I'm using Gitpod to work on this project. Gitpod provides an initialized workspace integrated with some code repository, such as Github. In short, it is basically a VScode we access through the browser and it already has Python, Docker, and some other stuff installed, so we don't need to install things in our machine. They offer a free plan with up to 50 hour/mo (no credit card required), which is more than enough for practical projects (at least for me).
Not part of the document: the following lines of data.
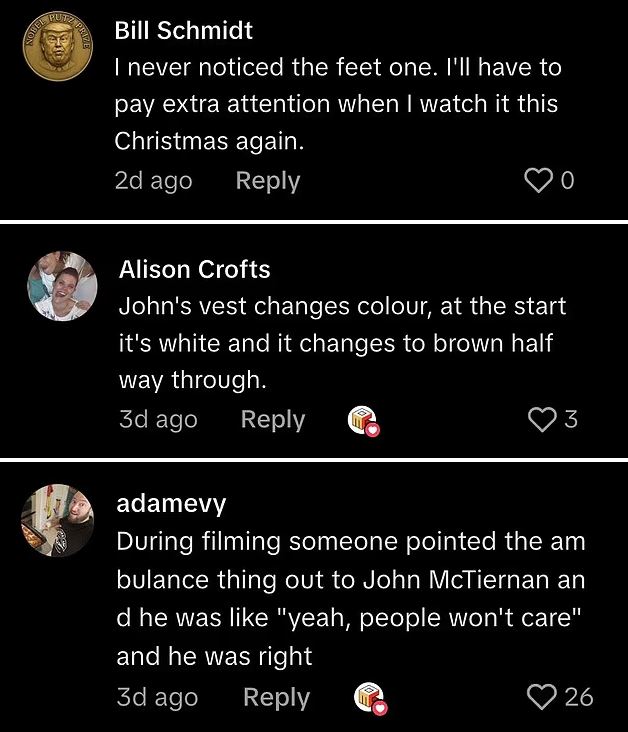Open Alison Crofts' profile avatar
Viewport: 628px width, 732px height.
(x=62, y=286)
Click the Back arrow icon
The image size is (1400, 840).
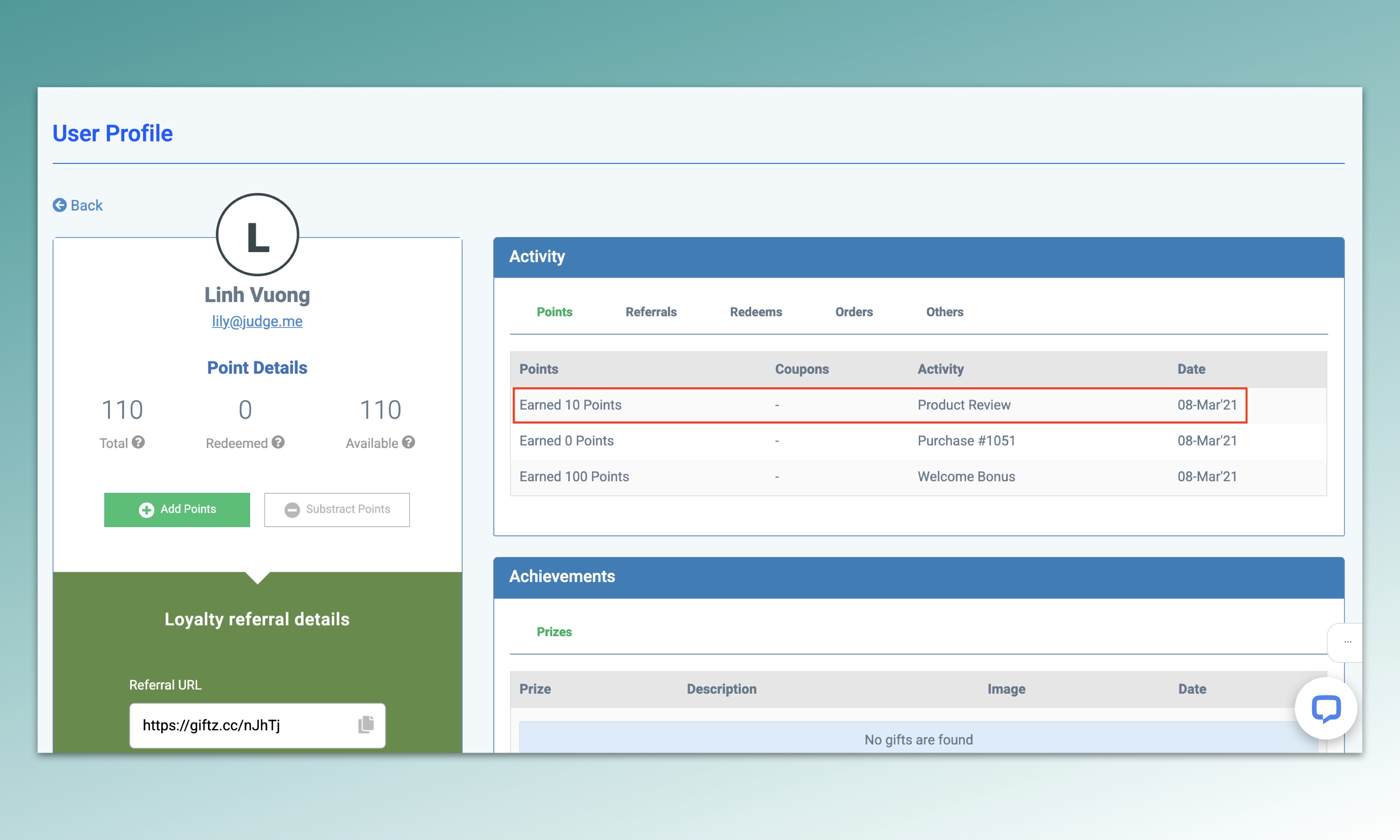click(x=59, y=205)
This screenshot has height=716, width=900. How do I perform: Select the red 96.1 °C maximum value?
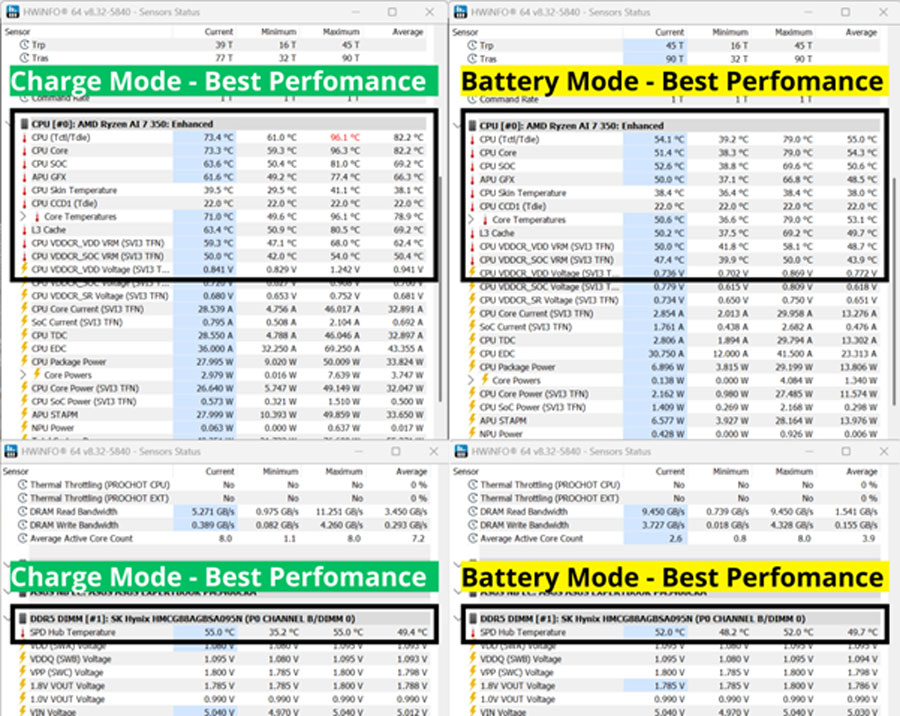point(345,137)
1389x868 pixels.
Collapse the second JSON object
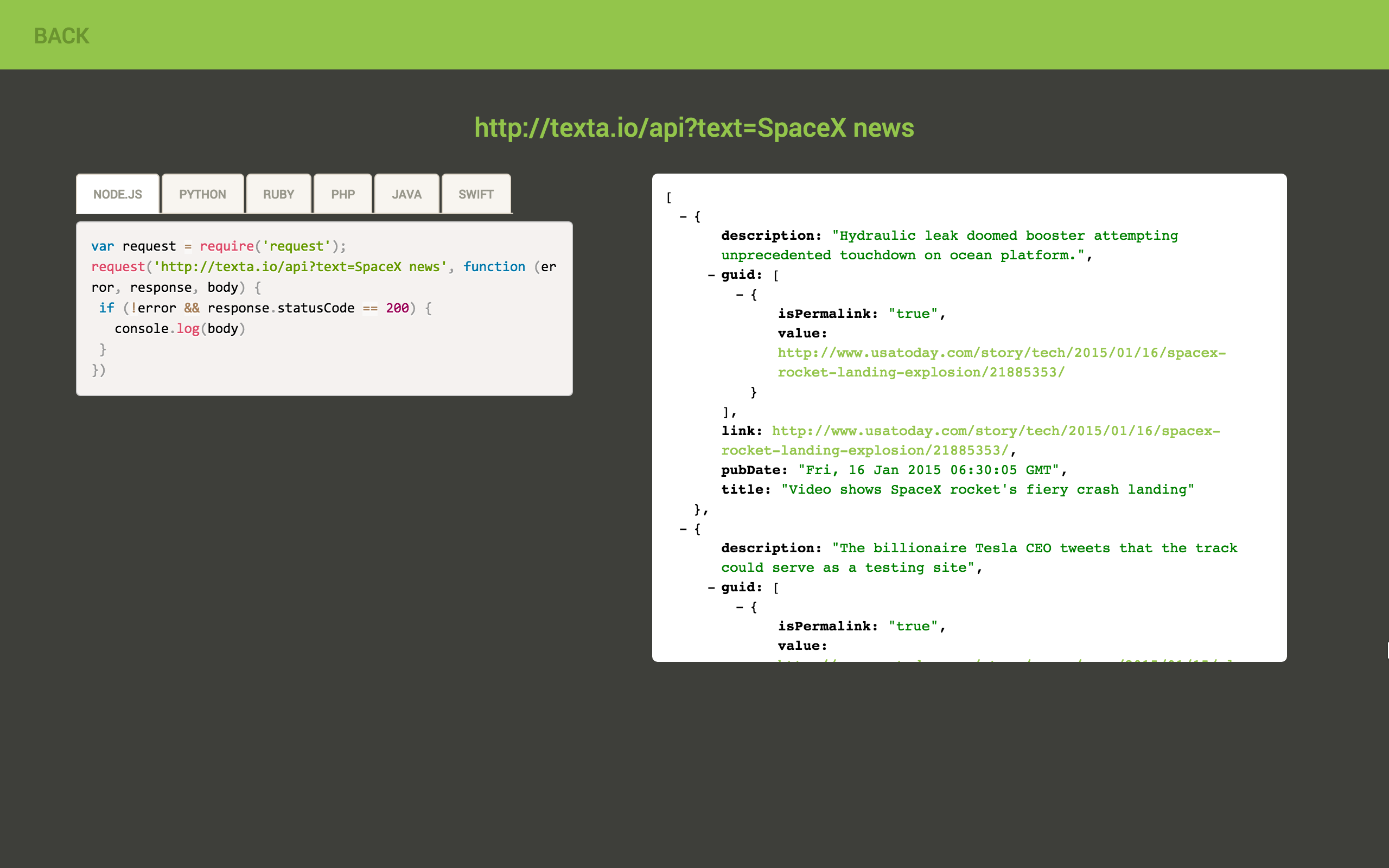click(x=683, y=529)
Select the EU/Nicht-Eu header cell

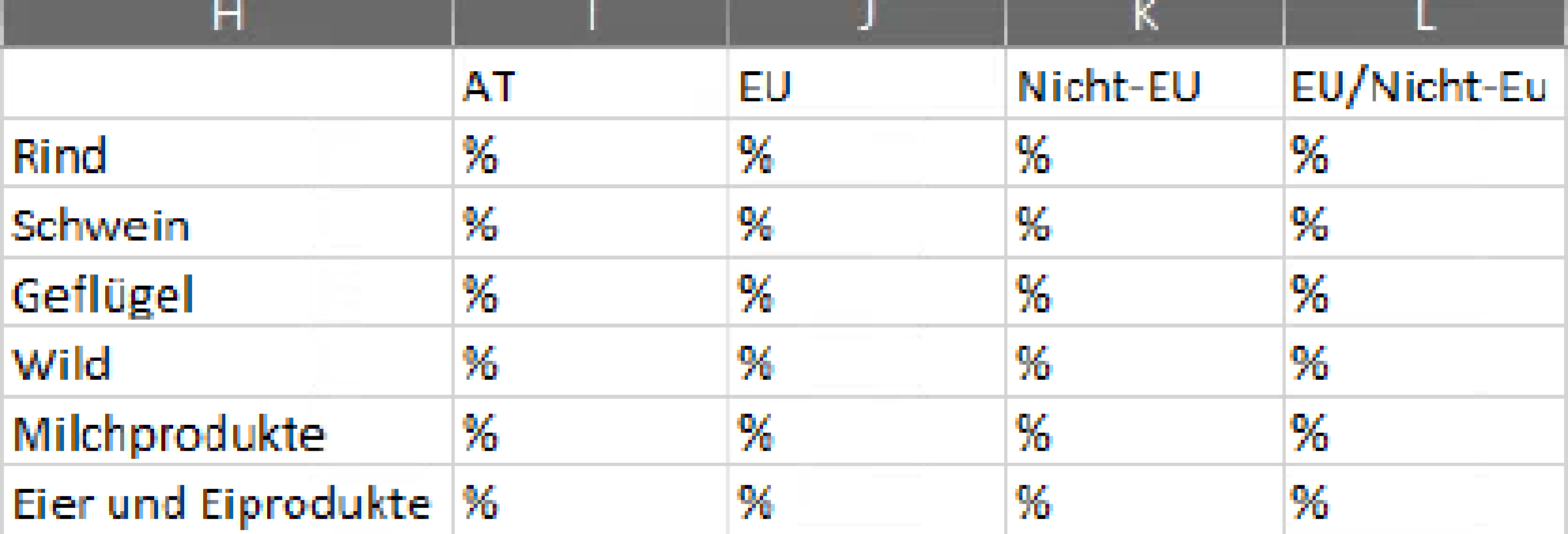(1426, 85)
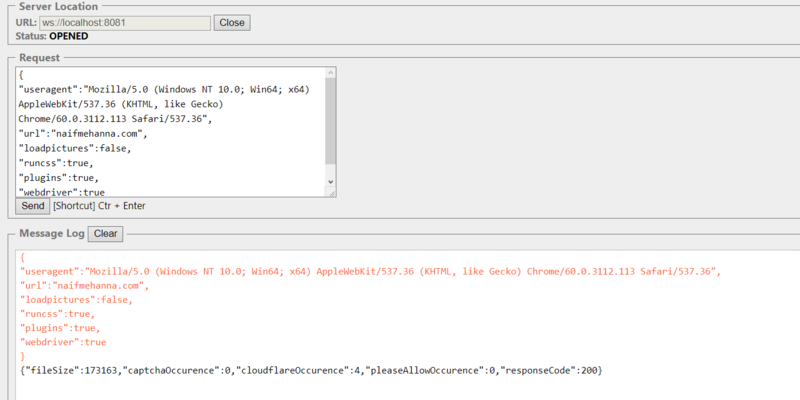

For other Python's dependencies, please refer to the `requirements.txt`, there we have all dependencies we needed.
-
Clone the repo:
git clone https://github.com/KattsonBastos/kafka-bytewax-streaming.git
-
Create a Python's virtual environment for Bytewax (I'm using virtualenv for simplicity) and activate it:
python3 -m virtualenv env source env/bin/activate
-
Install Python's packages with the following command:
pip install -r requirements.txt
-
Provision the resources (Kafka and Pinot):
cd src/build/ docker compose up -d
-
Create Kafka Topics:
We'll need two topics: `input-raw-rides`, for events from the data generator, and another for refined events `output-bytewax-enriched-rides`. First, we need to access the container:
docker exec -it broker bash
Then, create both topics:
kafka-topics --create --topic=input-raw-rides --bootstrap-server=localhost:9092 --partitions=3 --replication-factor=1 kafka-topics --create --topic=output-bytewax-enriched-rides --bootstrap-server=localhost:9092 --partitions=3 --replication-factor=1
-
Start the data generator:
cd src/data-gen-topic/ bash run.sh input-raw-rides
Remember that `input-raw-rides` is the the topic we want to save the events into.
-
Start the Bytewax dataflow (remember to activate the env created in the second step):
python3 -m bytewax.run dataflow
If you want more workers, run the following command (refer to the Bytewax docs for more):
python3 -m -w bytewax.run dataflow
Here you can play with Bytewax for checking its performance.
-
Check the refined events Here you can do one or many (it's up on you):
-
go to the kafka Control Center (port 9021) and take a look at the topic;
-
access the container and run the following command:
kafka-console-consumer --bootstrap-server=localhost:9092 --topic=output-bytewax-enriched-rides
-
Or you can create a table in apache pinot and play with the data. To do so, just run the script `src/pinot/run.sh` and then check the table in Pinot Controller (port 9000). If you prefer, you can also run the python script `src/pinot/query.py`. Make sure to replace the query with yours.
-
Distributed under the MIT License. See LICENSE.txt
for more information.
- Use-Case: Analisando Corridas do Uber em Tempo-Real com Kafka, Faust, Pinot e SuperSet | Live #80: all the data transformations and the general idea of this repo was based on the referred live stream. The main difference is that here we changed the processing tool from Faust to Bytewax.
- Official bytewax examples: they present amazing examples so we can easily get in touch with the tool.